• **Request A**
According to the Direct I/O email, what does an empty string for io_direct mean?
• **Request B**
Write the next part of the Direct I/O email, continuing after its final reply.

++++ Extracted text

Re: Direct I/O

From: Thomas Munro <thomas(dot)munro(at)gmail(dot)com>
To: Andres Freund <andres(at)anarazel(dot)de>
Cc: Justin Pryzby <pryzby(at)telsasoft(dot)com>, pgsql-hackers(at)postgresql(dot)org
Subject: Re: Direct I/O
Date: 2022-12-14 04:48:21
Message-ID: CA+hUKGJna_uWyE6dnaZ4VbAciRaOe=s4fp1_VFue5haN3CvcLQ@mail.gmail.com
Views: Raw Message | Whole Thread | Download mbox | Resend email
Thread:
Lists: pgsql-hackers

On Wed, Nov 2, 2022 at 11:54 AM Andres Freund <andres(at)anarazel(dot)de> wrote:
> On 2022-11-02 09:44:30 +1300, Thomas Munro wrote:
> > On Wed, Nov 2, 2022 at 2:33 AM Justin Pryzby <pryzby(at)telsasoft(dot)com> wrote:
> > > On Tue, Nov 01, 2022 at 08:36:18PM +1300, Thomas Munro wrote:
> > > > io_data_direct = whether to use O_DIRECT for main data files
> > > > io_wal_direct = ... for WAL
> > > > io_wal_init_direct = ... for WAL-file initialisation
> > >
> > > You added 3 booleans, but I wonder if it's better to add a string GUC
> > > which is parsed for comma separated strings.

Done as io_direct=data,wal,wal_init. Thanks Justin, this is better.
I resisted the urge to invent a meaning for 'on' and 'off', mainly
because it's not clear what values 'on' should enable and it'd be
strange to have off without on, so for now an empty string means off.
I suppose the meaning of this string could evolve over time: the names
of forks, etc.

> Perhaps we could use the guc assignment hook to transform the input value into
> a bitmask?

Makes sense. The only tricky question was where to store the GUC. I
went for fd.c for now, but it doesn't seem quite right...

> > > DIO is slower, but not so much that it can't run under CI. I suggest to
> > > add an 099 commit to enable the feature during development.
> >
> > Good idea, will do.

Done. The tests take 2-3x as long depending on the OS.

> Might be worth to additionally have a short tap test that does some basic
> stuff with DIO and leave that enabled? I think it'd be good to have
> check-world exercise DIO on dev machines, to reduce the likelihood of finding
> problems only in CI, which is somewhat painful.

Done.

++++++++
++++ Information provided

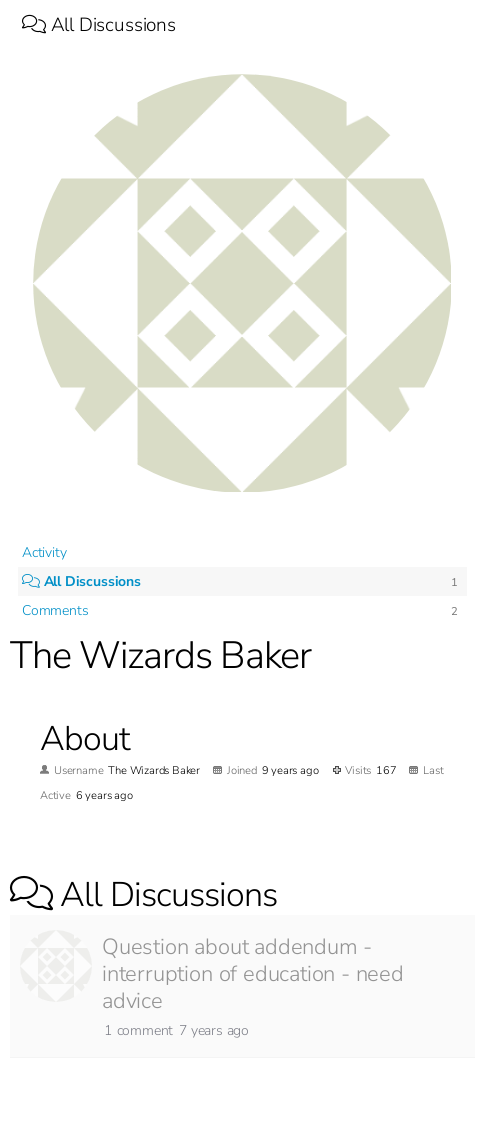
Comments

++++++++

• **Response A**
An empty string means off.

• **Response B**
> > > Note that this fails under linux with fsanitize=align:
> > > ../src/backend/storage/file/buffile.c:117:17: runtime error: member access within misaligned address 0x561a4a8e40f8 for type 'struct BufFile', which requires 4096 byte alignment
> >
> > Oh, so BufFile is palloc'd and contains one of these. BufFile is not
> > even using direct I/O, but by these rules it would need to be
> > palloc_io_align'd. I will think about what to do about that...
>
> It might be worth having two different versions of the struct, so we don't
> impose unnecessarily high alignment everywhere?

Done. I now have PGAlignedBlock (unchanged) and PGIOAlignedBlock.
You have to use the latter for SMgr, because I added alignment
assertions there. We might as well use it for any other I/O such as
frontend code too for a chance of a small performance boost as you
showed. For now I have not use PGIOAlignedBlock for BufFile, even
though it would be a great candidate for a potential speedup, only
because I am afraid of adding padding to every BufFile in scenarios
where we allocate many (could be avoided, a subject for separate
research).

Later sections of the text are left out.